Mais à frente, chegando a um curto perímetro urbano, o carro reduziu a velocidade e parou completamente em um sinal de trânsito vermelho, sem meu auxílio! O retorno ao movimento e à retomada da velocidade-limite exigiram apenas um leve toque no acelerador. Nessa altura, concluí que essa tecnologia me impactou mais do que quando utilizei o aplicativo Shazam pela primeira vez, que, como que por mágica, identificou uma canção em um barulhento bar.
Um pouco mais adiante, ao desviar levemente dentro da minha própria faixa de circulação, senti uma trepidação do volante, como nos videogames. O asfalto era perfeito e a linha de separação das faixas não foi tocada, portanto só poderia ser uma sinalização de que o carro estava saindo do centro da faixa!
Repeti o leve desvio como um teste. Havia não só a trepidação mas também uma leve resistência a seguir desviando. Incrível! “Até onde vai essa função?”, pensei. Soltei as mãos do volante em um trecho de curva. O carro completou as duas próximas curvas sozinho! Depois de alguns segundos sem tocar no volante, soou um “pi”, e uma mensagem no painel instruía a voltar a atenção para a estrada.

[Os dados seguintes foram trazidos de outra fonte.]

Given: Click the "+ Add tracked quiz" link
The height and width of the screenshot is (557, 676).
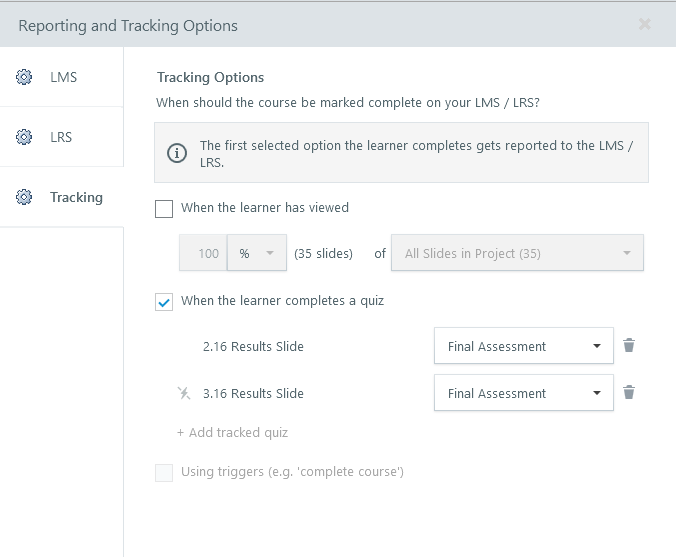Looking at the screenshot, I should 233,433.
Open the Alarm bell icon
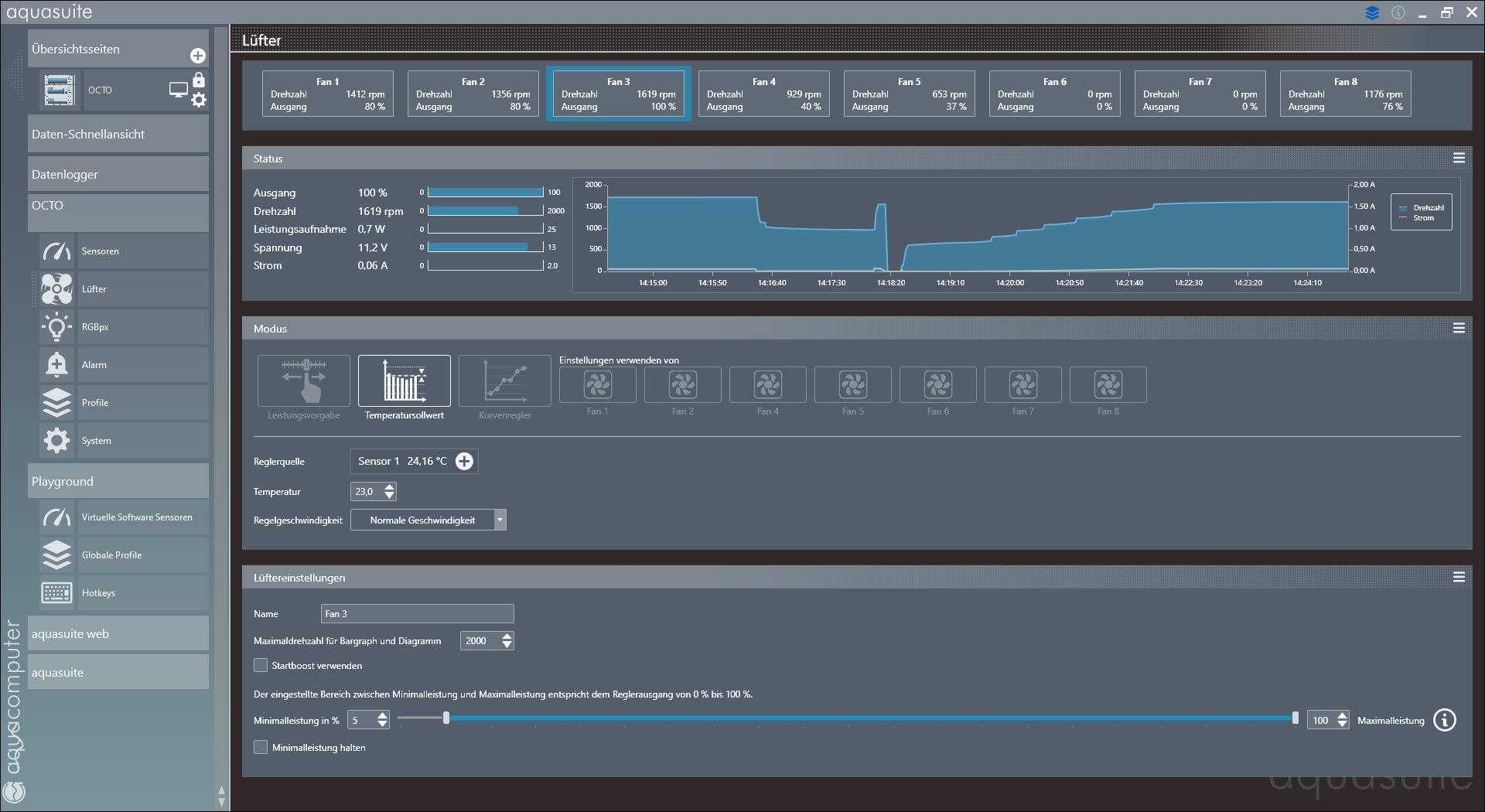This screenshot has width=1485, height=812. 56,365
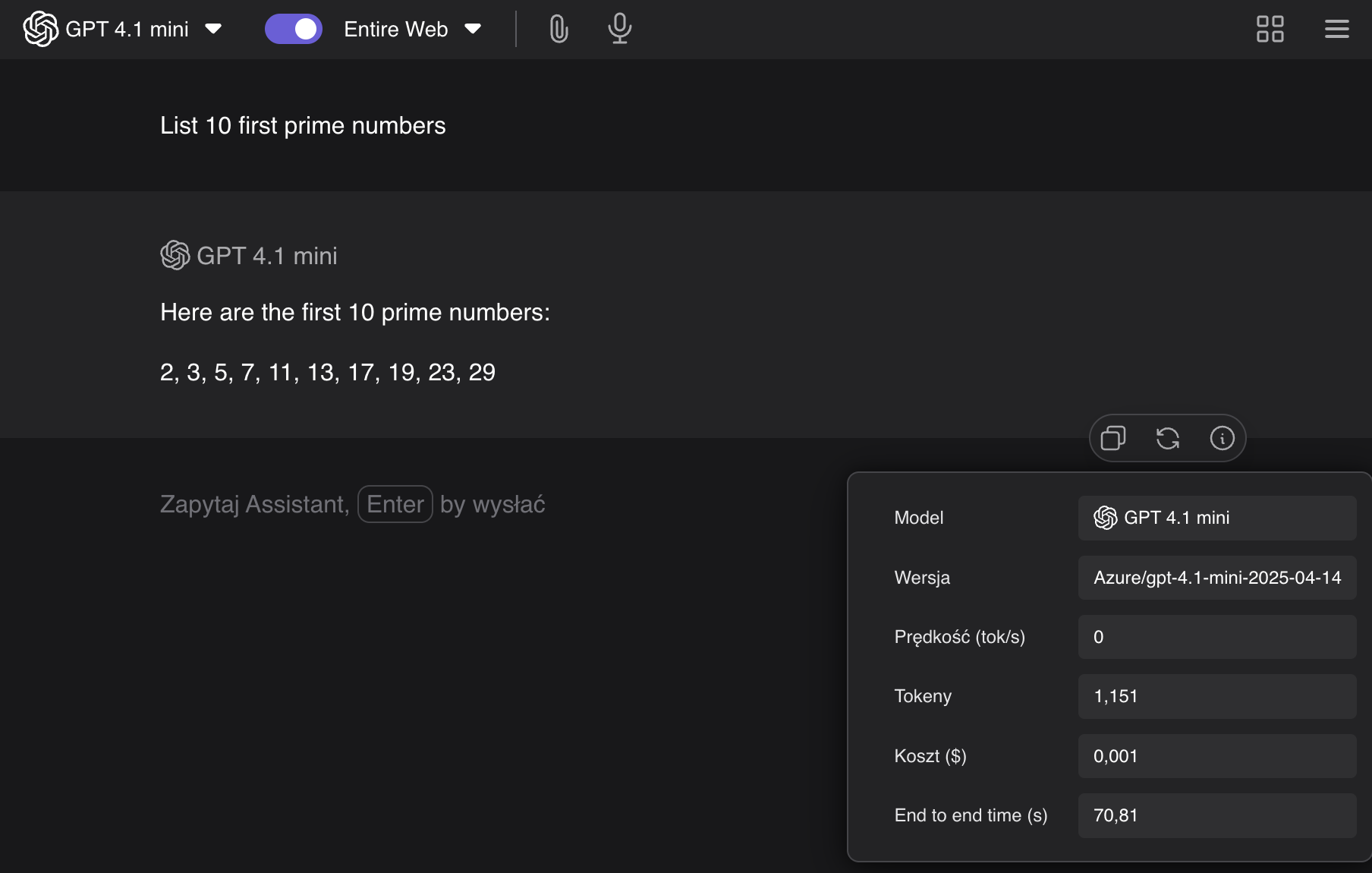The height and width of the screenshot is (873, 1372).
Task: Click the OpenAI logo in the top bar
Action: tap(40, 30)
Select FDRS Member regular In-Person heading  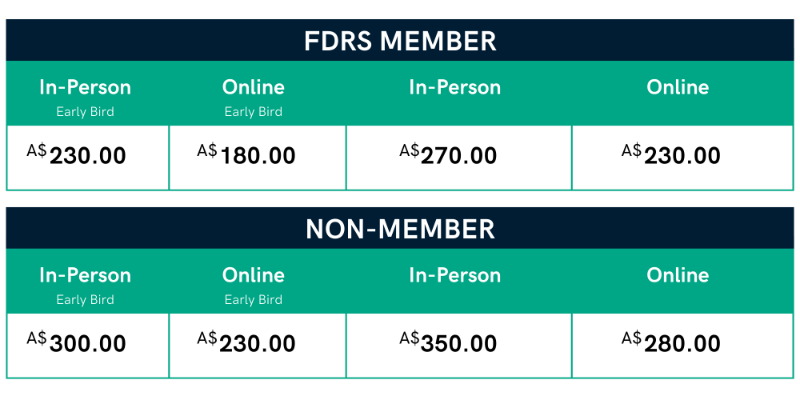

Enquanto dirigia, ainda perplexo, imaginava que essa função deve evitar muitos acidentes, em especial aqueles nos quais o motorista se distrai ou dorme ao volante.
Me lembrei das 30 mil mortes por ano no trânsito do Brasil, do nosso protecionismo que torna carros importados duas a três vezes mais caros, das pegadinhas da indústria da multa.
Um acidente com o carro autônomo da Uber em 2018 matou uma senhora que atravessava de bicicleta. Em tese, a análise de imagens deveria ter identificado o objeto como uma bicicleta, mas a programação não previa indivíduos atravessando fora da faixa de pedestres. Teria meu carro alugado freado bruscamente se uma caixa de papelão cruzasse voando à minha frente? A maioria dos acidentes com os carros autônomos em teste têm sido batidas por trás após freadas bruscas.
Discutirei alguns problemas da inteligência artificial em uma coluna futura. Mas estou impressionado com a experiência sem falhas que fortuitamente tive.